Most agent-wallet infrastructure fails one of those constraints. Hosted services retain metadata on the vendor side. Shared policy engines log to a vendor SIEM. Neither shape fits a labs entity that needs to defend every automated move on a public forum weeks later.
Band filtering scopes agent capability at the tool-visibility layer. Policy gates enforce declarative rules — chain allowlist, expiry, per-agent scope. The audit trail lands at ~/.walletsuite/audit-trail.jsonl: hash-chained, append-only, single-writer, local to the host. No third-party collector receives a byte.
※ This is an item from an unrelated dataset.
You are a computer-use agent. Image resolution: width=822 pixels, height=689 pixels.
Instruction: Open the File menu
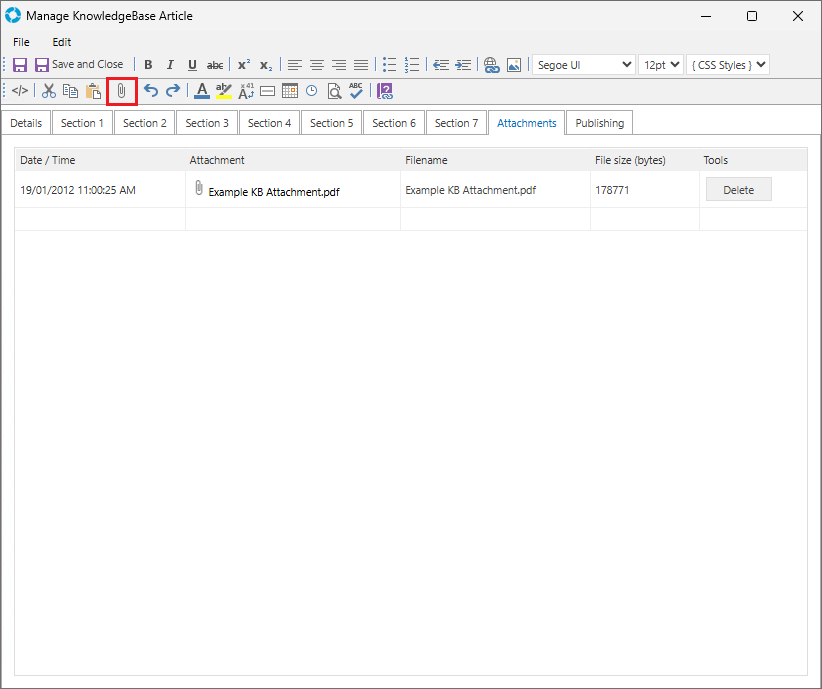click(21, 42)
The JSONL is directly exportable for DAO forum posts, SIEM ingestion, or external governance review.
MPC or OWS, scoped agent tokens
Two non-custodial paths. In MPC mode, signing is split between WalletSuite’s co-signing service and your owner share — both signatures are required for any transaction, and you operate no signing infrastructure. In OWS mode, the entire vault runs on your servers: the owner (a labs engineer or ops lead) bootstraps it interactively, keys stay AES-256-GCM encrypted at rest, and they decrypt in-memory only during a signing call. Either way, you generate scoped agent tokens bound to specific wallets and policies — each agent process runs with its own token, its own band cap, and its own policy set.
WalletSuite never holds unilateral signing power. In MPC mode, both signatures are required — we hold one share, you hold the other. In OWS mode, we hold no shares; the vault and passphrase stay with the labs team. The audit trail is a governance artifact produced by design, not bolted on.
Four properties that drop out of the pattern.
- 01Two-layer pattern: MCP upstream where the curator agent reasons over model output and governance state; deterministic execution after the multisig co-signs.
- 02Every agent-initiated action is signed, policy-evaluated, and traceable to a specific agent token.
- 03The audit trail is directly exportable to a DAO forum post as JSONL — no transformation, no vendor-side extraction.
- 04Non-custodial by architecture — pick MPC for hosted signing, self-hosted OWS for keys on your servers.